A memory clicks into place.
Oh, God, the weight of him. The weight of his body as we dragged him, imagining his eyes staring at us. I’d refused to look properly at his face, afraid that it would come back to me in nightmares. Instead, I’d tried to see him as a set of body parts. Feet. Hands. Chest. Mouth. Eyes.
I put my hands over my own eyes now and I know I have to confess, fully. I have to tell John everything I’ve remembered, or Dot will never be free.
I swallow.
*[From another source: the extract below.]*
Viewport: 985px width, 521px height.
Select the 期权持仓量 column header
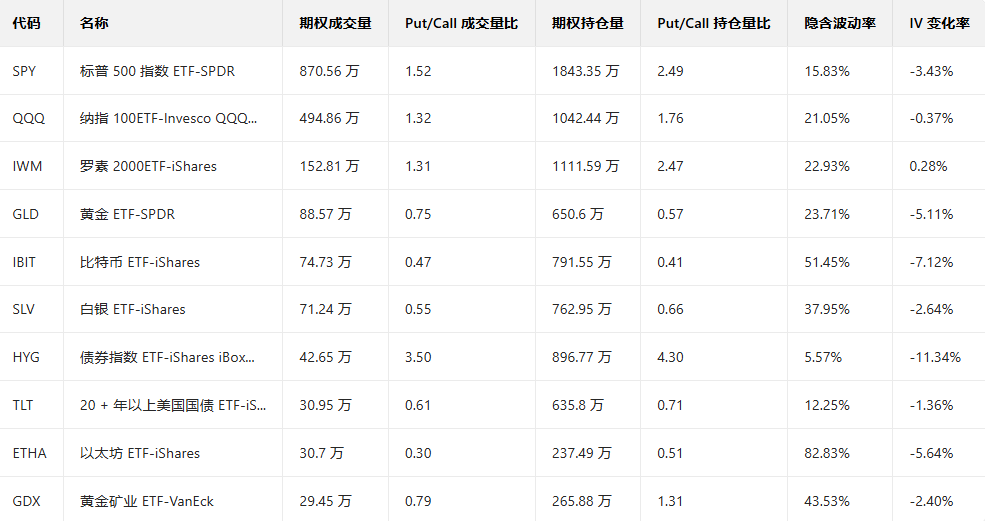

I breathe.
Very quietly, I say, ‘I didn’t mean to kill him. It was an accident.’
John takes his hand from my arm. ‘Kill who?’
I can’t say the name.
He pulls my hands from my face. ‘Kill who, Con?’ ‘Angus,’ I whisper.
Now he jerks from me. ‘Angus is dead?’ His face is stunned, his eyes wide and wary.
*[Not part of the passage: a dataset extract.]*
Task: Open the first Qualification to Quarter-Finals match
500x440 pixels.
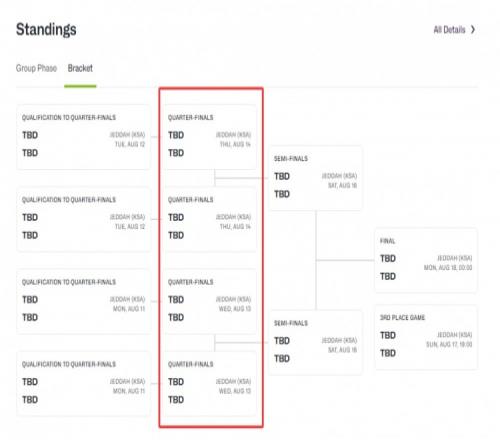Action: [x=83, y=137]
My eyes fill with tears and my throat aches. I know that my next words will condemn me, but I have to speak out. I have to take the blame.
‘It was an accident,’ I say. I close my eyes and I try to explain it, just as I remember it.
‘Angus ran along the barrier. I was so frightened. I wanted . . . He grabbed and I . . . We fell. But he got caught in the rocks. I put him in the quarry. It was nothing to do with . . . It was all my fault. I’m the one to blame.’
I wait for his rage. I wait for him to call the guards, for them to drag me away and lock me up.
But he doesn’t look angry as he puts a hand upon my shoulder. He looks devastated. His eyes are red, as if he is trying to ward off tears. He swallows twice and then he says, ‘The body. The body in the quarry. You . . . believe it was Angus?’
I stare at him. I do not understand. It is as though he is trying to tell me something but I have lost the ability to make sense of language.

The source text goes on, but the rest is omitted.